> **What you should do**: Below is a set of entries. Reproduce exactly the lines from the one containing "2072x1648 pixels. At" through the end, both included.

----- Input records

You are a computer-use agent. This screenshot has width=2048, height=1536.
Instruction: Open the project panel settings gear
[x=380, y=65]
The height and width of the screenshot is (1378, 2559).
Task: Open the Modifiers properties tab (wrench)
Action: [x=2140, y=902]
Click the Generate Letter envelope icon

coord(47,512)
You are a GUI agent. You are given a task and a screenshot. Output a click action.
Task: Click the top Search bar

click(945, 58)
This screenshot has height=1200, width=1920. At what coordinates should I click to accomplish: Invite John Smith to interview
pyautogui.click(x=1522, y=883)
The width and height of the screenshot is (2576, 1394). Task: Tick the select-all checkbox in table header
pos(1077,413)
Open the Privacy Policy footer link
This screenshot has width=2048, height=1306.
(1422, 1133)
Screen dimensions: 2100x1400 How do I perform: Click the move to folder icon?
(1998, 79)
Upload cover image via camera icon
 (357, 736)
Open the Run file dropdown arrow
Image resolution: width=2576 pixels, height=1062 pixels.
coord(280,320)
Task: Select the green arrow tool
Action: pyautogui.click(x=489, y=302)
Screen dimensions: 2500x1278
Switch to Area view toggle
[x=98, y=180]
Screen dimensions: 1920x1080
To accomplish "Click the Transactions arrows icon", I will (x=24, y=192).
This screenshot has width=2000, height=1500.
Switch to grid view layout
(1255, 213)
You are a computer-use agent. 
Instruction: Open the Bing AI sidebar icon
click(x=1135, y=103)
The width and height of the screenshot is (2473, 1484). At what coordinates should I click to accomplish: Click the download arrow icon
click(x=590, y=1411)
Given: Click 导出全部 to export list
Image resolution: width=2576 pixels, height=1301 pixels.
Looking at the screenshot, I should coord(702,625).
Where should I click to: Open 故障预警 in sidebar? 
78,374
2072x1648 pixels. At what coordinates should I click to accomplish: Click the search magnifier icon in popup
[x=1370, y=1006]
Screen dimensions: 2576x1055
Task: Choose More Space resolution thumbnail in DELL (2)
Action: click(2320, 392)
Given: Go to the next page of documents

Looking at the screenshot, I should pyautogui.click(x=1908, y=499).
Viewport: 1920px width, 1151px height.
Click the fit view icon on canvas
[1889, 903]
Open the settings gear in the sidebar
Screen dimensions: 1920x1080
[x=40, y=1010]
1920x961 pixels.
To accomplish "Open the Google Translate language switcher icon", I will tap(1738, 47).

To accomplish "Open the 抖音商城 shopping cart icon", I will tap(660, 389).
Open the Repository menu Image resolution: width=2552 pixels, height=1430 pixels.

----------

> **Your solution**:
2072x1648 pixels. At what coordinates should I click to accomplish: Click the search magnifier icon in popup
[x=1370, y=1006]
Screen dimensions: 2576x1055
Task: Choose More Space resolution thumbnail in DELL (2)
Action: click(2320, 392)
Given: Go to the next page of documents

Looking at the screenshot, I should pyautogui.click(x=1908, y=499).
Viewport: 1920px width, 1151px height.
Click the fit view icon on canvas
[1889, 903]
Open the settings gear in the sidebar
Screen dimensions: 1920x1080
[x=40, y=1010]
1920x961 pixels.
To accomplish "Open the Google Translate language switcher icon", I will tap(1738, 47).

To accomplish "Open the 抖音商城 shopping cart icon", I will tap(660, 389).
Open the Repository menu Image resolution: width=2552 pixels, height=1430 pixels.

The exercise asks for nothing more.